▶ **Written instruction**
Copy the material from the line with "Image resolution: width=1316" up to and including the line with "will tap(873, 263).".

▶ **Extracted records**
•••••

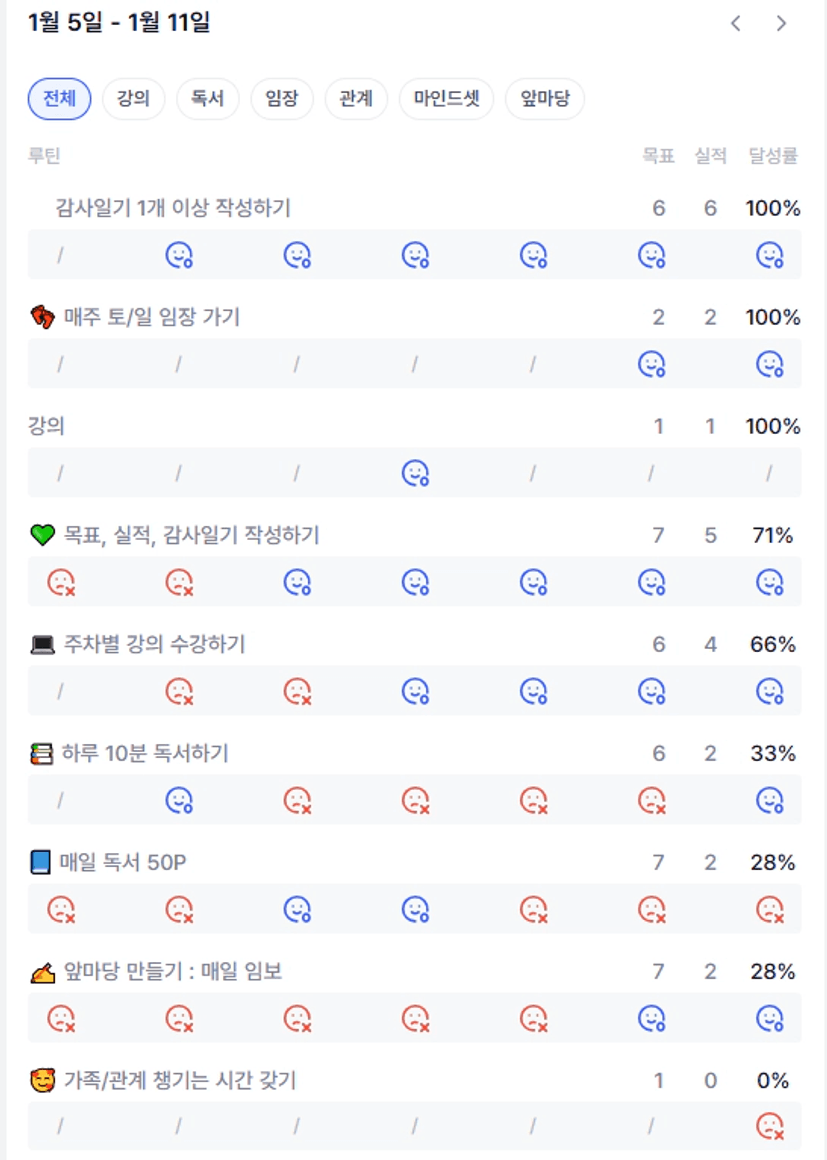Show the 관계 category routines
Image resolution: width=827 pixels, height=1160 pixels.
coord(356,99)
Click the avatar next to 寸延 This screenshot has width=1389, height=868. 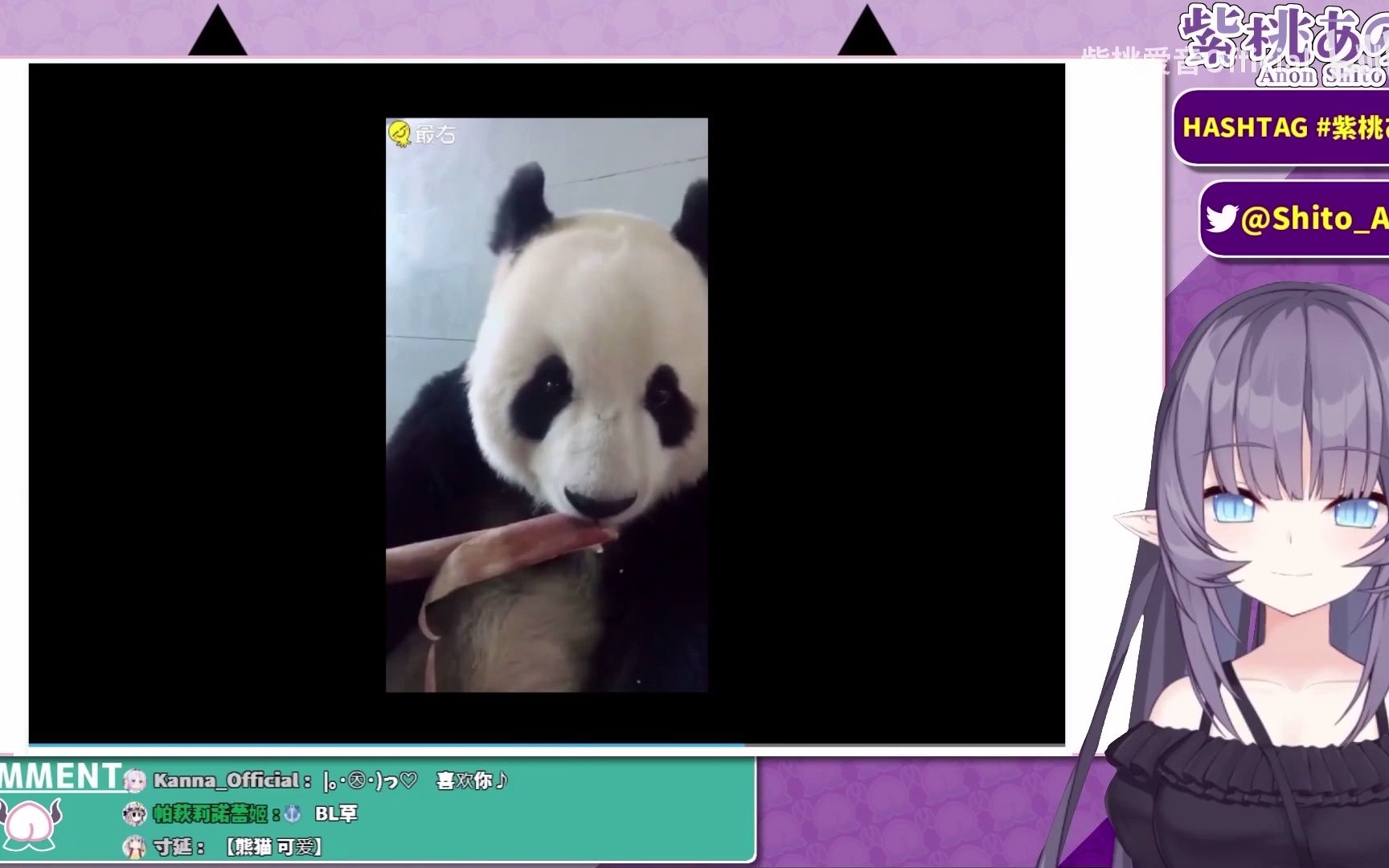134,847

•••••

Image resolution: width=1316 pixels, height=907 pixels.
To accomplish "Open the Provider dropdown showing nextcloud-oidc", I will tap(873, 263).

•••••

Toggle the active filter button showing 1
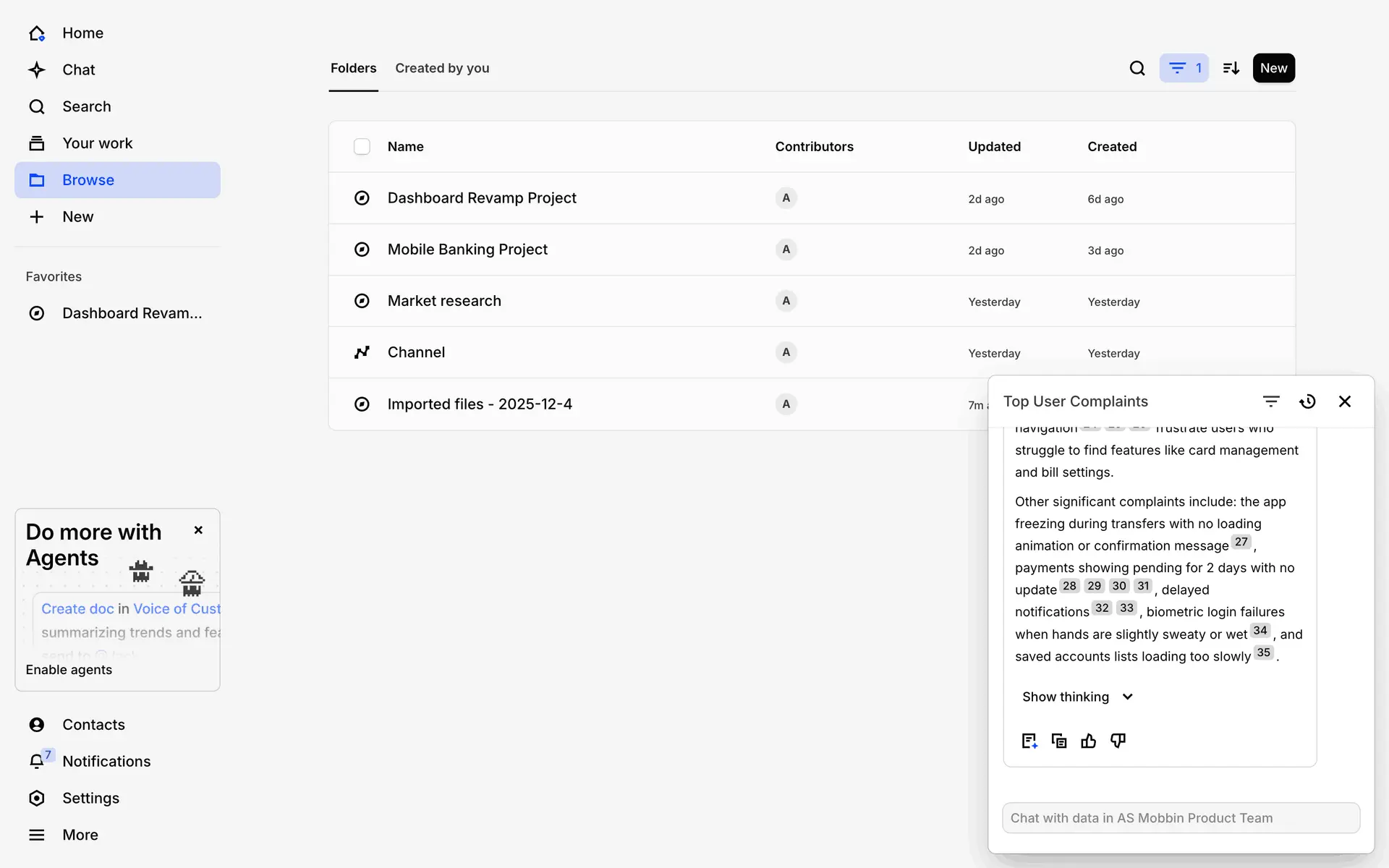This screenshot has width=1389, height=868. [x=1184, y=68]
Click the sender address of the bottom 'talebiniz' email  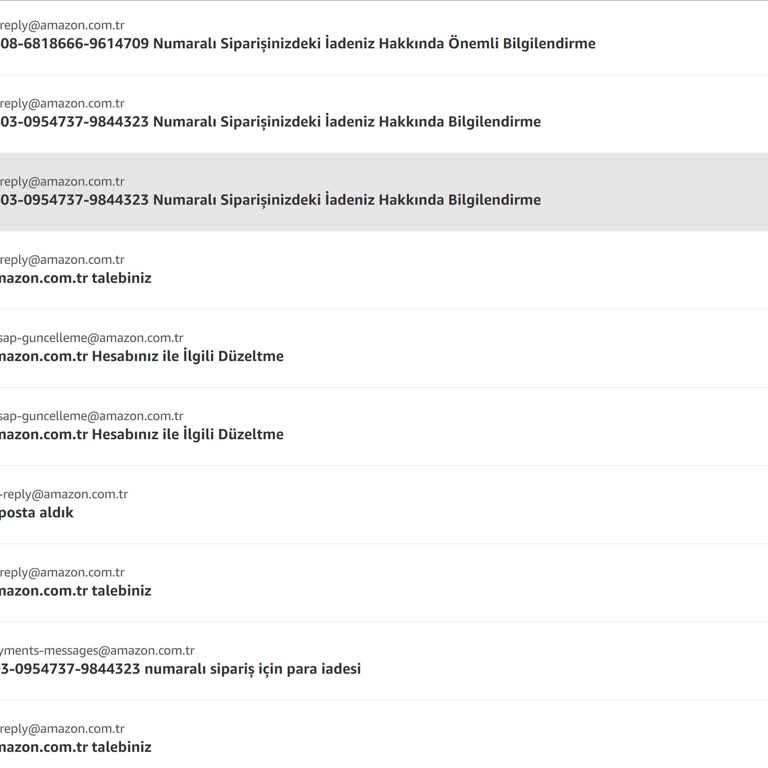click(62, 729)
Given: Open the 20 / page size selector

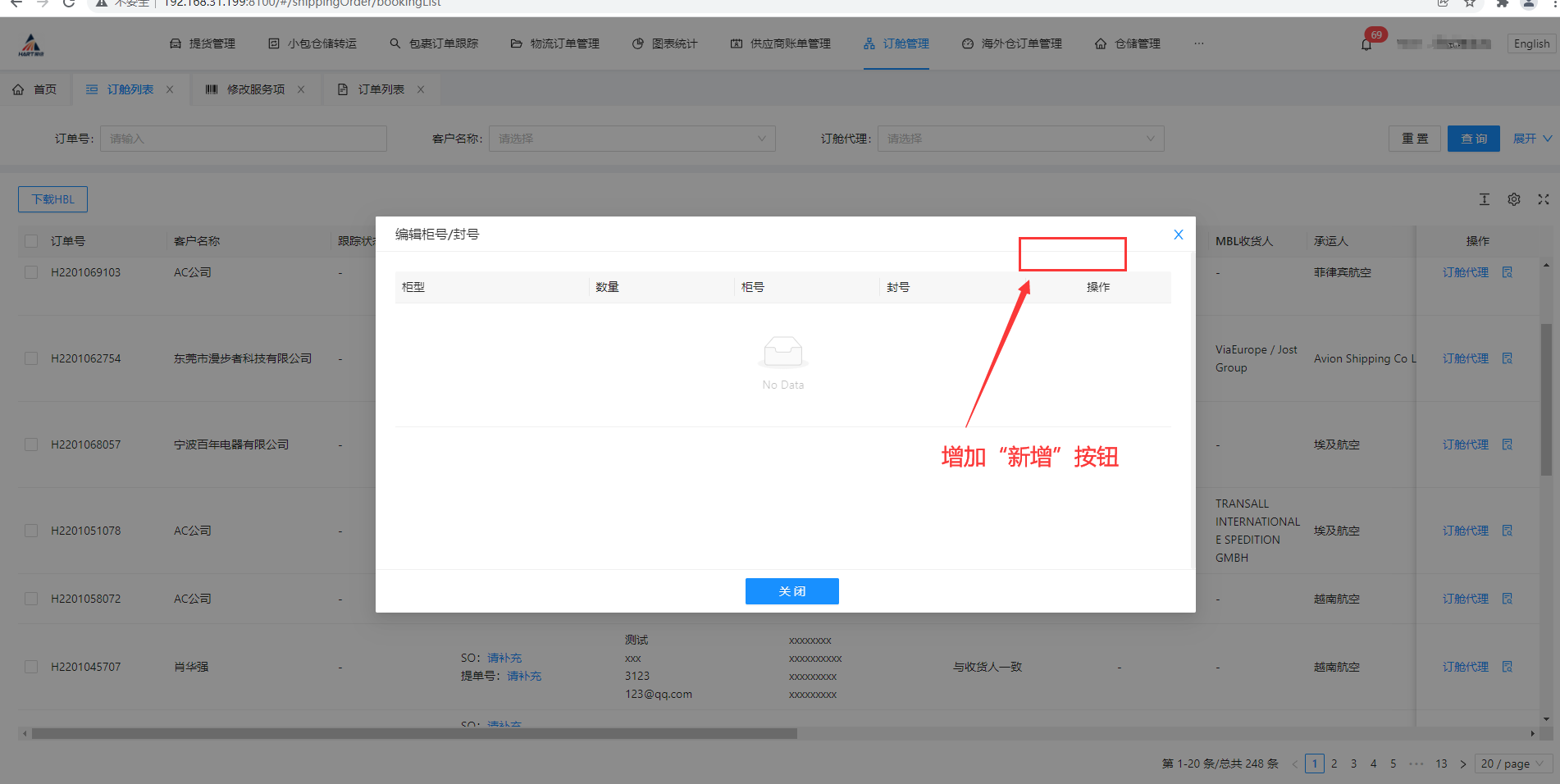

•••••

▶ **Exercise result**
Image resolution: width=1316 pixels, height=907 pixels.
To accomplish "Open the Provider dropdown showing nextcloud-oidc", I will tap(873, 263).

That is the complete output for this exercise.